(Teks yang Diberikan)
Ada dualitas artinya kita mengakui ada dua keberadaan, yaitu ada yang
inferior (keberadaan yang kualitasnya lebih rendah) dan ada yang superior
(keberadaan yang kualitasnya lebih tinggi). Jika demikian, kedua jenis
keberadaan itu tumbuh melalui proses. Semua yang tumbuh melaui suatu
proses, bukanlah keberadaan yang kekal. Dan, bilamana tiada keberadaan yang
kekal, maka tak mungkin ada fenomena atau penampakan di alam semesta.

(Pernyataan Masalah)
Tuliskan kembali persis bagian teks tentang dualitas yang dimulai pada "Ada dualitas artinya" dan berakhir pada "di alam semesta.".

(Baris dataset)
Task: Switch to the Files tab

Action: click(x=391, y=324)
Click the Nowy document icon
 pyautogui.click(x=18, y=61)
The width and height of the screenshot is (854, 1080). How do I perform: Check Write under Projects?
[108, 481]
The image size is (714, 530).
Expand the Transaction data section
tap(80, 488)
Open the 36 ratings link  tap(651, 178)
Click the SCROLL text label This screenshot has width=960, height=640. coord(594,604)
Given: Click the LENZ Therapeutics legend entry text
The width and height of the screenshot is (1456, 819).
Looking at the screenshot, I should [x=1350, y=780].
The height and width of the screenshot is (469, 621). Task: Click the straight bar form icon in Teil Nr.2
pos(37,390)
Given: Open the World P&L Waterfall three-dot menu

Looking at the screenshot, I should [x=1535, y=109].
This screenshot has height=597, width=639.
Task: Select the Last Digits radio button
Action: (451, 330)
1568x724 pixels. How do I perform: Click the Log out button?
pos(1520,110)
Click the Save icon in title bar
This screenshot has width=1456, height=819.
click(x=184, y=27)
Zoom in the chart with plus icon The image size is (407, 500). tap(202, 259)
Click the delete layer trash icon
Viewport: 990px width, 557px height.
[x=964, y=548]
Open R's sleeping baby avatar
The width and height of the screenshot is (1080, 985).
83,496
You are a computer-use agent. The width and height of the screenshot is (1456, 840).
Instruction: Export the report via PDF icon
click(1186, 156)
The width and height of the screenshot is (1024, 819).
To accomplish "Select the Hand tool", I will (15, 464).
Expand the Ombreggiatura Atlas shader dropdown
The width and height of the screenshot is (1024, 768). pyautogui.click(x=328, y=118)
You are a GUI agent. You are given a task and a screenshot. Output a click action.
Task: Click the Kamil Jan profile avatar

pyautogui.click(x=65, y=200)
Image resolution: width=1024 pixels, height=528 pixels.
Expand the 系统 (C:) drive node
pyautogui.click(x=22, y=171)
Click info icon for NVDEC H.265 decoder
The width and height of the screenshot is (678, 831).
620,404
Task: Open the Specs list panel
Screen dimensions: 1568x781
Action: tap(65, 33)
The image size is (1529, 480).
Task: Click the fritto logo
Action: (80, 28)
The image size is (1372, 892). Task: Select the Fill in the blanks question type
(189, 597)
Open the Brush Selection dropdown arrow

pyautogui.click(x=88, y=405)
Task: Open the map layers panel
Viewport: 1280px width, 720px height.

(Jawaban Tertulis)
Ada dualitas artinya kita mengakui ada dua keberadaan, yaitu ada yang
inferior (keberadaan yang kualitasnya lebih rendah) dan ada yang superior
(keberadaan yang kualitasnya lebih tinggi). Jika demikian, kedua jenis
keberadaan itu tumbuh melalui proses. Semua yang tumbuh melaui suatu
proses, bukanlah keberadaan yang kekal. Dan, bilamana tiada keberadaan yang
kekal, maka tak mungkin ada fenomena atau penampakan di alam semesta.